▶ About this exercise
Of all the lines below, output only those starting at the one with "Screen dimensions: 163x135" and ending at the one with "Task: Select the 60%", both ends included, exactly as written.

*** Dataset entries Section Begins ***

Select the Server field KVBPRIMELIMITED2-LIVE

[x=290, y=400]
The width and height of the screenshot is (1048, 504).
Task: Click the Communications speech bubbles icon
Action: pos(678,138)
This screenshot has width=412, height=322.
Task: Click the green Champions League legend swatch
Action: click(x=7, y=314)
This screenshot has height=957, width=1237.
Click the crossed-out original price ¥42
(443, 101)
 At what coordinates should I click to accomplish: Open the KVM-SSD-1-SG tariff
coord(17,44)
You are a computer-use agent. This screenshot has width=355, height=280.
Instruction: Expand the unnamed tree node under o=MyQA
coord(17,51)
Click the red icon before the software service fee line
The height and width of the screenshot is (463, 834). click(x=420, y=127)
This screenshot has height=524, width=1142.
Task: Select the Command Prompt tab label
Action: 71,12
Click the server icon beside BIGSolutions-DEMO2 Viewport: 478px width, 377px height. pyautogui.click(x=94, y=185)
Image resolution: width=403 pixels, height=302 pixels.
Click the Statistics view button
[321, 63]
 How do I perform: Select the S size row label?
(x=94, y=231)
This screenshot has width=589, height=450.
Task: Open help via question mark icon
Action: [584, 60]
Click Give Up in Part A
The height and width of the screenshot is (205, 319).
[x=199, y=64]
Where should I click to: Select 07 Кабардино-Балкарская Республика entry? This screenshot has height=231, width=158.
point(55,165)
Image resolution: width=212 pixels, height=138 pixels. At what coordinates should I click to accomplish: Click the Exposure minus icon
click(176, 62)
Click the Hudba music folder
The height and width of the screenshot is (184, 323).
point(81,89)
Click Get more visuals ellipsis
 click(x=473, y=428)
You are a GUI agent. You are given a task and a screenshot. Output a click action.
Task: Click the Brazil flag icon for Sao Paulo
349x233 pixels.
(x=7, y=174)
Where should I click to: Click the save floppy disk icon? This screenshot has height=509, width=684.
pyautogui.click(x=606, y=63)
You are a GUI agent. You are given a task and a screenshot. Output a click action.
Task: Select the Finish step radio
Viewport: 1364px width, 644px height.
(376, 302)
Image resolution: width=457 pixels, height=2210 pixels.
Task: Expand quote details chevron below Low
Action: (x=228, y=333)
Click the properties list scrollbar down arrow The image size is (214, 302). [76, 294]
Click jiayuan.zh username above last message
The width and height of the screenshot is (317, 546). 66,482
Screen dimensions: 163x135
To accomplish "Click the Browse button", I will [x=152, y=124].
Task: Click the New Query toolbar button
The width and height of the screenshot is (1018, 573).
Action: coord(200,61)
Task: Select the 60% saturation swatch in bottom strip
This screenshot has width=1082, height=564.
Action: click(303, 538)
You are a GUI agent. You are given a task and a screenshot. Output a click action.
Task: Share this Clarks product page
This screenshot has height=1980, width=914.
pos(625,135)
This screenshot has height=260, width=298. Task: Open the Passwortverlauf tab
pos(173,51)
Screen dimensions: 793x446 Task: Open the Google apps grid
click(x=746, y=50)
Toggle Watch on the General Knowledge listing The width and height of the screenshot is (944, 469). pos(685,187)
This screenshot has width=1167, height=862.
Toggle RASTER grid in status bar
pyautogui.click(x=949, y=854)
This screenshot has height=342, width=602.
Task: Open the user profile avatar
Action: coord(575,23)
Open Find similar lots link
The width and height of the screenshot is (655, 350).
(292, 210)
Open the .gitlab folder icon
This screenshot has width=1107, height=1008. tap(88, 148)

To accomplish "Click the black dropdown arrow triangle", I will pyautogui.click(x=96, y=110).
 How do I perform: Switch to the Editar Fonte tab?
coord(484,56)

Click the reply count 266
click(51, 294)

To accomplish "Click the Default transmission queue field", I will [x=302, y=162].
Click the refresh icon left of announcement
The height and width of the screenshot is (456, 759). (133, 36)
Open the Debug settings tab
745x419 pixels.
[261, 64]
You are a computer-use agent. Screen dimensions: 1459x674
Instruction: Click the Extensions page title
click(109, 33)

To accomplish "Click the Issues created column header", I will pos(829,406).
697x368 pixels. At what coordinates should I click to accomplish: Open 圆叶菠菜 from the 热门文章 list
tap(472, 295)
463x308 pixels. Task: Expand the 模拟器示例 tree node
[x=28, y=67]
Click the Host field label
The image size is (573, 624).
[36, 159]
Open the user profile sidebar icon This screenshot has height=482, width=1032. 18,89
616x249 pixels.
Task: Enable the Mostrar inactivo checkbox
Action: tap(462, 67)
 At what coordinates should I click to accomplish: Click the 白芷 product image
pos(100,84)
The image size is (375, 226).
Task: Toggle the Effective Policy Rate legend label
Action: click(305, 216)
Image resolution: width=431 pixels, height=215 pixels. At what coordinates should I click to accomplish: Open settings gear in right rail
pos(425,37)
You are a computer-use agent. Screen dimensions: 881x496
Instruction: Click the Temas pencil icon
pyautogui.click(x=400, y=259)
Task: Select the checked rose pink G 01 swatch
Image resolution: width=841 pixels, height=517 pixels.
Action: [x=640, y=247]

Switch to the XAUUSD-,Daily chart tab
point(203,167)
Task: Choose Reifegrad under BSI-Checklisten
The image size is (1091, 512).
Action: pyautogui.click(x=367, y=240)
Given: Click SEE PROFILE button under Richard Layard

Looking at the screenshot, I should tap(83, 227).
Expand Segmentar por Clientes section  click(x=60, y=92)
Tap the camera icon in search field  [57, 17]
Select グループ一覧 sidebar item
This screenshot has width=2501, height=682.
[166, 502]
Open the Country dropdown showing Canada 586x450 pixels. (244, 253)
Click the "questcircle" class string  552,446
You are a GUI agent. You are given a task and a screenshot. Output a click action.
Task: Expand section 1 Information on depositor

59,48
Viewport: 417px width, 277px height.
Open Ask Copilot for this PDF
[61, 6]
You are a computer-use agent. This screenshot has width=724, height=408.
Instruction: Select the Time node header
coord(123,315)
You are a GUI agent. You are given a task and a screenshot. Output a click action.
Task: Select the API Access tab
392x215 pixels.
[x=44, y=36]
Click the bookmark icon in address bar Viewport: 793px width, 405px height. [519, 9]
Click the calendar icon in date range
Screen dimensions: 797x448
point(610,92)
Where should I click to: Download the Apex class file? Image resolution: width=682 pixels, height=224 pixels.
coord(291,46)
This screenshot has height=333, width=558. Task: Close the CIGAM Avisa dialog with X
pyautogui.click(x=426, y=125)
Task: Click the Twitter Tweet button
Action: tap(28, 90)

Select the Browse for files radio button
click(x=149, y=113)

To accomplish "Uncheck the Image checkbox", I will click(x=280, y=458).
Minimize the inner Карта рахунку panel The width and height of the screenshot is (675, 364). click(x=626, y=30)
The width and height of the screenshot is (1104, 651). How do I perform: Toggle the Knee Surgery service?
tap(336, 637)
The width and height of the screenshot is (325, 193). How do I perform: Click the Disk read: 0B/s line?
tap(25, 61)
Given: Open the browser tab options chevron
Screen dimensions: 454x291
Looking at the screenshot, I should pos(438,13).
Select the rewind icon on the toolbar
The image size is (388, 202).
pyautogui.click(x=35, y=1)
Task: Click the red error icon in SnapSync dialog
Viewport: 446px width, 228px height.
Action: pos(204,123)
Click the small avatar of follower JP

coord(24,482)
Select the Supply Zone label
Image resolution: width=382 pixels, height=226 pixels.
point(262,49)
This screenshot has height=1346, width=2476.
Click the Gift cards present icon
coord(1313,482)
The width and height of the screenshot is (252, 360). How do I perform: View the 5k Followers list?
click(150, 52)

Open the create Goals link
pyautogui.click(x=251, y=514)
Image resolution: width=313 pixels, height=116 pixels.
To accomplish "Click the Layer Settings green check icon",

*** Dataset entries Section Ends ***

▶ Solution below
Screen dimensions: 163x135
To accomplish "Click the Browse button", I will [x=152, y=124].
Task: Click the New Query toolbar button
The width and height of the screenshot is (1018, 573).
Action: coord(200,61)
Task: Select the 60% saturation swatch in bottom strip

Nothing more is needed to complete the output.